EUROBOR-OIS Spread- warning signal for EU sunami

Last week both, globally and domestically markets faced huge volatility. Nifty at the end of the week was down by 2.1% Europe was down by around 1.5 to 2% while US dow Jones was up by 1.4%. Europe and US did better primarily on the back of rally last Friday after closing of Indian market. The rally was on account of some improvement in EU macro environment.

Volatility emerged primarily on account of rising bond yield in Italy suggesting – Italy may go Greece’s way. Mind you, Italy is 10 times bigger than Greece and when EU leaders are facing uphill task containing Greece’s issue. For them Italy may become impossible and the worst fear of an unsystematic default in Europe inducing contagion may take place. For market participants, this is like re-leaving post Lehman day’s horror. 

Thankfully on Friday some sanity looks possible back as far as Europe is concerned.
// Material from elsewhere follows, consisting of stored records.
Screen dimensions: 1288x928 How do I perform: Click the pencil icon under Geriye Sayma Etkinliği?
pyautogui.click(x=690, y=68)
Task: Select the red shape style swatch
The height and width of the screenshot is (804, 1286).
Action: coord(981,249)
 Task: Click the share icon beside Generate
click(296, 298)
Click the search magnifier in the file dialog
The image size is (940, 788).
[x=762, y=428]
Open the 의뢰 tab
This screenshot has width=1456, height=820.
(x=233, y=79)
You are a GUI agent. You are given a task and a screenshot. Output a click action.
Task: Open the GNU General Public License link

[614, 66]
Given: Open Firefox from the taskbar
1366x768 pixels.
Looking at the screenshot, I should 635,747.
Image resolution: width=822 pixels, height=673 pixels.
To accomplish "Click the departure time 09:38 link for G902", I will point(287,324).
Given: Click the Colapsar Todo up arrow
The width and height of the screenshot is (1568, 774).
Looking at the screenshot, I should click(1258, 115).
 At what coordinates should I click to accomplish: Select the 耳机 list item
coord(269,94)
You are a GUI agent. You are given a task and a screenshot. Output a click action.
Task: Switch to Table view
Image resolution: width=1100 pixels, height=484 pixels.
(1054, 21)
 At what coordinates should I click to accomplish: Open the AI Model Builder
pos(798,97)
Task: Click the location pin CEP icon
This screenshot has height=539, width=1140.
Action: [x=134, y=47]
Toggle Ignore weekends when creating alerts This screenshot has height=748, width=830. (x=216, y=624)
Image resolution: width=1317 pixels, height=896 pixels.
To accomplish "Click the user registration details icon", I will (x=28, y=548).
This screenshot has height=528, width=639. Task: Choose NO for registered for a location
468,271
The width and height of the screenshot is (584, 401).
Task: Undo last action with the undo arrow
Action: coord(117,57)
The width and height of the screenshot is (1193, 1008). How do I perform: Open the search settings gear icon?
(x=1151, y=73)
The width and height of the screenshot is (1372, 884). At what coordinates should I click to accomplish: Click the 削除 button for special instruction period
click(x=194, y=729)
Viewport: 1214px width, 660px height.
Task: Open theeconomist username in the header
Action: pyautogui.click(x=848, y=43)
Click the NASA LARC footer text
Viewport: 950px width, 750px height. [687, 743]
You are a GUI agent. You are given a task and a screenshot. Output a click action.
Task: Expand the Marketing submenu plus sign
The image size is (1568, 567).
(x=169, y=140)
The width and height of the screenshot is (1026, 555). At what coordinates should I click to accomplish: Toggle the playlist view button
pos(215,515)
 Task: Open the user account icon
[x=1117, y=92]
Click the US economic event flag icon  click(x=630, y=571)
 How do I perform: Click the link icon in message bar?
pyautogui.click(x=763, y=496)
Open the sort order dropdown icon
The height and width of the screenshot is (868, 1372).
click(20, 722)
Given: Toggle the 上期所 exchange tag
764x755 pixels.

Greece finally has a coalition government led by former central banker Lucas Papademos. And Italian Premier Mr. Berlusconi,   who was an obstacle to serious economic reforms in Italy, has resigned.  

Markets have become highly dependent on news flows. And nature of news is varying almost on a daily basis, making investment and trading difficult. One data point that helps us track this uncertainty and be ahead of curve is European money market. In fact, among all kind of financial market- it is money market that gives first hint of risk. Currently EUROBOR-OIS spread becomes important in this regard. This spread had fallen to 70 after making high of 86 in the beginning of October that helped global market rally in the month of October. But recently it made new high of 91 when Italy issue cropped up and consequently start of November had been bad. Now last Friday it has fallen to 86. Analytically, our assumption is that, only if this spread crosses 100- it will suggest emergence of contagion in Europe. 

Domestically, Gloomy corporate results and weak IIP numbers caused Index to close below 5200 at 5168. In fact Indian market has become more so dependent on the global flow, as domestically whatever that could have one gone wrong, has gone wrong on macro and policy front.

In terms of on-going Q2 results, SBI good headline numbers but bank’s net non-performing assets to net advances has increased to 2.04% from 1.7% a year ago and is highly alarming.

Among other results, Tata Steel and Hindalco reported lower than expectation results due to global uncertainties and higher raw material prices.

Going forward, we understand high risk nature of current market structure, but that is nothing new for equity market and this high risk going forward will certainly result in high returns, if one invests with discipline. We recommend buying diversified funds as well as selective large cap stocks. On declines, consumer staples stocks Hindustan Lever, Colgate and Gillette looks attractive for investment.